Abstract

In this paper, we propose a high‐order stereo‐modeling method (STEM) to approximate the high‐order spatial derivatives included in the wave equations using simultaneously wave‐field displacements and their gradients and propose a two‐step method for time marching, which is called the two‐step STEM in brief. The two‐step STEM has a higher‐order accuracy in space than conventional finite‐difference (FD) methods when the same number of spatial grid points in a wavelength is used. For example, the stereo‐modeling method that uses five points in one spatial direction can achieve an eighth‐order accuracy in space, whereas other FD methods such as conventional FD methods, Lax–Wendroff correction (LWC) methods, and other methods only have a fourth‐order accuracy. Theoretical properties of the two‐step STEM including stability and errors are analyzed for 1D and 2D cases. The numerical dispersion relationship provided by the two‐step STEM for 1D and 2D cases are also investigated in this study. Meanwhile, we present numerical results computed by the two‐step STEM and compare with the eighth‐order LWC method, the eighth‐order staggered‐grid FD method, and the fourth‐order staggered‐grid method.
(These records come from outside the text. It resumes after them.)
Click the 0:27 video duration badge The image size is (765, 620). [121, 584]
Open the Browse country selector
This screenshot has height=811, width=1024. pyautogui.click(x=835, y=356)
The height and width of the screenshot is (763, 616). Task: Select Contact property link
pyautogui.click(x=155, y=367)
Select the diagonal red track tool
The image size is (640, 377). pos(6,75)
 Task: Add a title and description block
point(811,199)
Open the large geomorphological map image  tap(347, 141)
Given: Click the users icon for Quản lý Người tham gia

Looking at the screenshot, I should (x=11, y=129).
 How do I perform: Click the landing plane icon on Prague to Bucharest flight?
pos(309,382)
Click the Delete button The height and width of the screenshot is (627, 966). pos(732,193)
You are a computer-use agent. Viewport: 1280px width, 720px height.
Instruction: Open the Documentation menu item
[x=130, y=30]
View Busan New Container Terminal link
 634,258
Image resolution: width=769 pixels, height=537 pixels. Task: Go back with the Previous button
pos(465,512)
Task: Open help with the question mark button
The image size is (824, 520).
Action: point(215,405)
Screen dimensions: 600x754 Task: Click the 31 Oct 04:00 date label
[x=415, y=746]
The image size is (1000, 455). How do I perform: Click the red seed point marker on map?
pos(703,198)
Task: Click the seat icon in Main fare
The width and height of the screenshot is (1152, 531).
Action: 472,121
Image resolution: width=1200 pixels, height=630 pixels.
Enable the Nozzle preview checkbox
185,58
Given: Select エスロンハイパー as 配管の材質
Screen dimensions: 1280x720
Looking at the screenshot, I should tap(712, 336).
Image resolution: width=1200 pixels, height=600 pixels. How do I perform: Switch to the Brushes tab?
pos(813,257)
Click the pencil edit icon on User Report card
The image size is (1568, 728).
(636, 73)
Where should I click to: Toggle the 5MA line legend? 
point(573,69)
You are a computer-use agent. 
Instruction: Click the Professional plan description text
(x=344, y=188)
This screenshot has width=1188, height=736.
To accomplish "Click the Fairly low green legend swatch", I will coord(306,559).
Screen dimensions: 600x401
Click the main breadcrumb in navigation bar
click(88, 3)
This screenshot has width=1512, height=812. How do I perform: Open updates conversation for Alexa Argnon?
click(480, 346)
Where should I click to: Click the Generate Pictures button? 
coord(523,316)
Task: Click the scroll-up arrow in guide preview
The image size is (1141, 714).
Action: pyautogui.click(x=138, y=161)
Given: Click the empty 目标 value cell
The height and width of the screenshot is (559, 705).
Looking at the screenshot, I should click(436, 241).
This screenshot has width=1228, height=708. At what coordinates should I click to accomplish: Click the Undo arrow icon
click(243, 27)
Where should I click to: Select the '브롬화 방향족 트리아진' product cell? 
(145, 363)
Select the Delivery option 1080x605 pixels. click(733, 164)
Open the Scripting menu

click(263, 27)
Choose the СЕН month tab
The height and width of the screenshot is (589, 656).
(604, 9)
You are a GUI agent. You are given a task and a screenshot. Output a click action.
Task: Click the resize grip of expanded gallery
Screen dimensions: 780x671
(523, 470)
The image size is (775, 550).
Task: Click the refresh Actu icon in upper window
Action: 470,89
Numerical results show that the two‐step STEM can effectively suppress numerical dispersion caused by discretizing the wave equations when coarse spatial grids are used or models have strong velocity contrasts between adjacent layers. In contrast to other high‐order FD methods such as the eighth‐order LWC, the eighth‐order staggered‐grid FD, and the fourth‐order staggered‐grid method, the new method has substantially less computational time and requires less memory because large spatial and time increments can be used. Thus, the two‐step STEM can be potentially used to solve large‐scale wave‐propagation problems and seismic tomography.